Reproducible eval sandbox for testing Computer Use / browser agents on schedule posts in Buffer in real estate context. Fixture sites, gold trajectories, and regression gates.
Reproducible eval sandbox for testing Computer Use / browser agents on pull metrics from Mixpanel in real estate context. Fixture sites, gold trajectories, and regression gates.
Reproducible eval sandbox for testing Computer Use / browser agents on fill job applications on company portals in real estate context. Fixture sites, gold trajectories, and regression gates.
Reproducible eval sandbox for testing Computer Use / browser agents on download reports from Stripe dashboard in real estate context. Fixture sites, gold trajectories, and regression gates.
Reproducible eval sandbox for testing Computer Use / browser agents on apply to jobs on LinkedIn in real estate context. Fixture sites, gold trajectories, and regression gates.
Reproducible eval sandbox for testing Computer Use / browser agents on scrape product listings on Amazon in real estate context. Fixture sites, gold trajectories, and regression gates.
Reproducible eval sandbox for testing Computer Use / browser agents on extract leads from Apollo.io in real estate context. Fixture sites, gold trajectories, and regression gates.
Reproducible eval sandbox for testing Computer Use / browser agents on pull analytics from GA4 dashboard in real estate context. Fixture sites, gold trajectories, and regression gates.
Reproducible eval sandbox for testing Computer Use / browser agents on fill expense reports in Concur in real estate context. Fixture sites, gold trajectories, and regression gates.
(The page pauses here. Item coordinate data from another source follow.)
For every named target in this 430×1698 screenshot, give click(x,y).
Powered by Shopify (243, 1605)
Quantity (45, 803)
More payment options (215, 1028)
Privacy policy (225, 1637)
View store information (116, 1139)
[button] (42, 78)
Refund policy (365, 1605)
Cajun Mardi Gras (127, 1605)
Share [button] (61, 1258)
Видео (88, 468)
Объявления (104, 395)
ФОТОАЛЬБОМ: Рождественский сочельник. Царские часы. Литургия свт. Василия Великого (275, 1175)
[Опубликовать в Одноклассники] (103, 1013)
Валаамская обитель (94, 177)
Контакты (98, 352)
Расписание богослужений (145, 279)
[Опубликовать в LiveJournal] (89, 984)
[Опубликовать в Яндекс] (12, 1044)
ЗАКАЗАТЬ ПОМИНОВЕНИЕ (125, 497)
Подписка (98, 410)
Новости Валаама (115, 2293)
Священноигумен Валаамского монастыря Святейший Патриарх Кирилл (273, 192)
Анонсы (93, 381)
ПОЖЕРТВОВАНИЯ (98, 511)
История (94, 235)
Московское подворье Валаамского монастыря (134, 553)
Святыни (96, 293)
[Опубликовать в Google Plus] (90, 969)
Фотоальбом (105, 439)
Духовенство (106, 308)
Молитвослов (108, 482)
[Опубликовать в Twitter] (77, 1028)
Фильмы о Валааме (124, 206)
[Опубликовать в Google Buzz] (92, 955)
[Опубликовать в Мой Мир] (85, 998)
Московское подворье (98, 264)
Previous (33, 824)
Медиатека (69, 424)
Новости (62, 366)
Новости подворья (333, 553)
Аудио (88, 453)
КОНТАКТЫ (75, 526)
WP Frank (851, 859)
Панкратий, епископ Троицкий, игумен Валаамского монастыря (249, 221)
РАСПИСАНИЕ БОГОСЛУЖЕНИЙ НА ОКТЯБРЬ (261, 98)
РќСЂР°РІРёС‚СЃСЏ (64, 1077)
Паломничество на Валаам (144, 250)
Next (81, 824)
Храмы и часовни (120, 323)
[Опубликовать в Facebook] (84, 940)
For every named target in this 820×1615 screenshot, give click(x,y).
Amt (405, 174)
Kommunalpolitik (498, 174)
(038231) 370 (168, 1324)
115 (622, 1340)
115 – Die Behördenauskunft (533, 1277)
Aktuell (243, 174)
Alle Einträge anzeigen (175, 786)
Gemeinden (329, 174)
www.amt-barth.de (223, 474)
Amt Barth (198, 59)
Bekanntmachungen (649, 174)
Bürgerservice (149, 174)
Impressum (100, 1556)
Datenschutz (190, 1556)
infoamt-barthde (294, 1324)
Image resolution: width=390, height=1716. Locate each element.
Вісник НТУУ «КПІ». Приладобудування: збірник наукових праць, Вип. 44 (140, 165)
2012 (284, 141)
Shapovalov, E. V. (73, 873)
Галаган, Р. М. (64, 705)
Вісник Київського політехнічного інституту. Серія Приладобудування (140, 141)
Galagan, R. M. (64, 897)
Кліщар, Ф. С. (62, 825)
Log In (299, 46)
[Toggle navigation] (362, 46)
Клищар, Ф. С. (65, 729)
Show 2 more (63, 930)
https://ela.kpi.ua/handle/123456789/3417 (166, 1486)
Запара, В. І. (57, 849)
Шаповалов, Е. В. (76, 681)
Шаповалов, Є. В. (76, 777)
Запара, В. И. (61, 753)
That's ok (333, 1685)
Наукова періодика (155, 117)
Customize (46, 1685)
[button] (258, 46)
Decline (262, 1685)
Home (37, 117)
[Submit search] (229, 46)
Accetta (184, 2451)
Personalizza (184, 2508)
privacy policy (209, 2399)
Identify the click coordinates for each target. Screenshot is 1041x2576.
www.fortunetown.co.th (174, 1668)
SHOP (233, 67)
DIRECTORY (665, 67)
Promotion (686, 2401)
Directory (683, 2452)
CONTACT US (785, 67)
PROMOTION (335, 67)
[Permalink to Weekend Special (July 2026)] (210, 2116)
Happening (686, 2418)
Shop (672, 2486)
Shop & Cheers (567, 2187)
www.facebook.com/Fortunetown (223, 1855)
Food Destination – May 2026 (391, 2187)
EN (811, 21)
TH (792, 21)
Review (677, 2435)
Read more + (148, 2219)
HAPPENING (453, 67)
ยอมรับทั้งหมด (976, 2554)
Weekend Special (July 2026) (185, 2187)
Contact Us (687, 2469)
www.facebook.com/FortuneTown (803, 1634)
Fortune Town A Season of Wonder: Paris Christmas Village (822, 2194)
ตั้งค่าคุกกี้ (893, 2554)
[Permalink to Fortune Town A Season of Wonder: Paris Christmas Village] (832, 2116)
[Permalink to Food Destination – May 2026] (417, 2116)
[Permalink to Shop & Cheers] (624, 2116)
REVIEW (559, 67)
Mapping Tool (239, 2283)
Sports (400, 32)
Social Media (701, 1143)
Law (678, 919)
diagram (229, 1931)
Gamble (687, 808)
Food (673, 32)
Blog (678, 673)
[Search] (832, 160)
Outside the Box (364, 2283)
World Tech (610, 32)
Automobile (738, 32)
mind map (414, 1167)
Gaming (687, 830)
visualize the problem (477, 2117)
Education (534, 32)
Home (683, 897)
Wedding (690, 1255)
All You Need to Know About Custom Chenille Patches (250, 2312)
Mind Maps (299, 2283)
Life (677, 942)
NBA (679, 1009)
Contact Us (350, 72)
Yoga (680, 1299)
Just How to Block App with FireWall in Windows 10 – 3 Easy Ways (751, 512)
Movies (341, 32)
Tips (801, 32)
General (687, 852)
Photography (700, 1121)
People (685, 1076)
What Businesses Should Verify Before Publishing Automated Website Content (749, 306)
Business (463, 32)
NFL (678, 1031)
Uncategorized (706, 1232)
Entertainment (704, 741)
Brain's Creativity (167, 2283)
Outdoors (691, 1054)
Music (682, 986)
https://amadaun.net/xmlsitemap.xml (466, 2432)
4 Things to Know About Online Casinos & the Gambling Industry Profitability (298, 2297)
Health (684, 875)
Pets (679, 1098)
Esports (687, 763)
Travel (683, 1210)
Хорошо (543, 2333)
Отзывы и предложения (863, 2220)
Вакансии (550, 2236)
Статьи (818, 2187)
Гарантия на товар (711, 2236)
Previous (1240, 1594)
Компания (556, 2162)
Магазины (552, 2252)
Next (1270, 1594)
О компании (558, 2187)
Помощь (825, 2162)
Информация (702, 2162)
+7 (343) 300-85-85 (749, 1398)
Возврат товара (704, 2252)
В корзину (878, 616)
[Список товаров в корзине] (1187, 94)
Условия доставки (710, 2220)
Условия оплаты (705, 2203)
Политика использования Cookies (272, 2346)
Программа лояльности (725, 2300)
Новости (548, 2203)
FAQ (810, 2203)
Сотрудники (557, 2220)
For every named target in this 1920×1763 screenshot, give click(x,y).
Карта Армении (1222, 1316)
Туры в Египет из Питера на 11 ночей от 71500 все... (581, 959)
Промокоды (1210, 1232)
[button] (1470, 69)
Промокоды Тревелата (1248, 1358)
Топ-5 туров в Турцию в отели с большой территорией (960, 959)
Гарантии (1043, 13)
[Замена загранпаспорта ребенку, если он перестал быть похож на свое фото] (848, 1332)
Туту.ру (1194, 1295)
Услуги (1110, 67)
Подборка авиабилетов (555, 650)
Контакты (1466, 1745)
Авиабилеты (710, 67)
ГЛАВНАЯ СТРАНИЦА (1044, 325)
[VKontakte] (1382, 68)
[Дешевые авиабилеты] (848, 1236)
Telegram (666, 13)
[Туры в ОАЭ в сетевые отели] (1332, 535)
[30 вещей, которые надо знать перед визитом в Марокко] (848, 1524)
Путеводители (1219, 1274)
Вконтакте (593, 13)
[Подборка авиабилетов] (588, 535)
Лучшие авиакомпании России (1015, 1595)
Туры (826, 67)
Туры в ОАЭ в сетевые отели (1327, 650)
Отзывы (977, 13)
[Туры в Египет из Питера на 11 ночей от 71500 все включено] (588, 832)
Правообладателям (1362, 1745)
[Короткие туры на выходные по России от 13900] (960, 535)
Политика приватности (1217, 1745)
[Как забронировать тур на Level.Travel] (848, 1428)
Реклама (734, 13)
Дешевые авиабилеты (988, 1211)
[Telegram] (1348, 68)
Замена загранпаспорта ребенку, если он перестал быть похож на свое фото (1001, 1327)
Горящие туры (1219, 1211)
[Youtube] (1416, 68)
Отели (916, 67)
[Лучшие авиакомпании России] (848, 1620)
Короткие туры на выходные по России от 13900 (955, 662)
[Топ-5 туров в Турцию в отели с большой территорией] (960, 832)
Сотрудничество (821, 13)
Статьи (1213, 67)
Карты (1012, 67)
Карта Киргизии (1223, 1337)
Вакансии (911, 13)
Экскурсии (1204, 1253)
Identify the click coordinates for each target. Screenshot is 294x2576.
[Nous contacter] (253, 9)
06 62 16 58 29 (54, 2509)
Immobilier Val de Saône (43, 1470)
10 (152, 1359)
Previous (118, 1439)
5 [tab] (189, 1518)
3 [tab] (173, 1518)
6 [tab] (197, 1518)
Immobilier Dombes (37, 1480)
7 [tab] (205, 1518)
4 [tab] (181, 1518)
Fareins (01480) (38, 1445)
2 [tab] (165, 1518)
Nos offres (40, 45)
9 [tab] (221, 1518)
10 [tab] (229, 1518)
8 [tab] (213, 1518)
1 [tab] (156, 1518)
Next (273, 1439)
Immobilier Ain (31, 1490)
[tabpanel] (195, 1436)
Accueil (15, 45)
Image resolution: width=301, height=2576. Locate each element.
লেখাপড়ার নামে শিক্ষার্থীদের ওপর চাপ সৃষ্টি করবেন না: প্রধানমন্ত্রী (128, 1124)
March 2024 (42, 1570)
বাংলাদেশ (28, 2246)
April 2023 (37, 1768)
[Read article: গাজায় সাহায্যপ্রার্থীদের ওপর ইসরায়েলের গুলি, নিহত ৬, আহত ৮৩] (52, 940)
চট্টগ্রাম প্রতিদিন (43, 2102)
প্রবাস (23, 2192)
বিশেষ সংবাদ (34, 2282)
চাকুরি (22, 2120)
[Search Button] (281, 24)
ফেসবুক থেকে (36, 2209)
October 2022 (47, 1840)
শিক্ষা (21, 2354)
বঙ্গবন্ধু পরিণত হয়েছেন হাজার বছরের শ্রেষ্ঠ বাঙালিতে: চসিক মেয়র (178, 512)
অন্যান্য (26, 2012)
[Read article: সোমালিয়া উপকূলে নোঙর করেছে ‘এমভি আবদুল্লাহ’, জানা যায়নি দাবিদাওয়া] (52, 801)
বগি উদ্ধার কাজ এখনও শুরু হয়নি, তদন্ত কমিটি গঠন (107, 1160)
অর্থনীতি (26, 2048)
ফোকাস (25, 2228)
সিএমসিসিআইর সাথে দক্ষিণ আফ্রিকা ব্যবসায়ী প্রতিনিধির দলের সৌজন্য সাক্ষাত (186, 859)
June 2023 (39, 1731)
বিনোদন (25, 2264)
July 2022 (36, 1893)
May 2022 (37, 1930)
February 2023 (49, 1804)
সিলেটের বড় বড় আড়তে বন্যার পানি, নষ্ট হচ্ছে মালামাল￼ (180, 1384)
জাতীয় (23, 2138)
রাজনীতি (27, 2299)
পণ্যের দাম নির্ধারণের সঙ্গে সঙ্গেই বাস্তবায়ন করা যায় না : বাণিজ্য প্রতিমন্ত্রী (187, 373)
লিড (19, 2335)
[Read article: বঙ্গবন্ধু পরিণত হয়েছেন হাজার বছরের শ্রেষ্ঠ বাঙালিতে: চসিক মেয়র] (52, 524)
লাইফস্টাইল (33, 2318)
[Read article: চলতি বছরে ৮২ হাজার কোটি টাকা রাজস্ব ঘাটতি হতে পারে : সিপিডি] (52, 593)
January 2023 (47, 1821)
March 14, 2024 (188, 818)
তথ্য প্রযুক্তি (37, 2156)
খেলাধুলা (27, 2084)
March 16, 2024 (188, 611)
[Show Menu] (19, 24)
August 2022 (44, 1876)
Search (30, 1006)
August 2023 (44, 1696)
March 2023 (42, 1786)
Reproducible eval sandbox for testing Computer Use / browser agents on book flights on Google Flights in real estate context. Fixture sites, gold trajectories, and regression gates.
Reproducible eval sandbox for testing Computer Use / browser agents on manage ads in Meta Ads Manager in real estate context. Fixture sites, gold trajectories, and regression gates.
Reproducible eval sandbox for testing Computer Use / browser agents on manage ads in Meta Ads Manager in logistics context. Fixture sites, gold trajectories, and regression gates.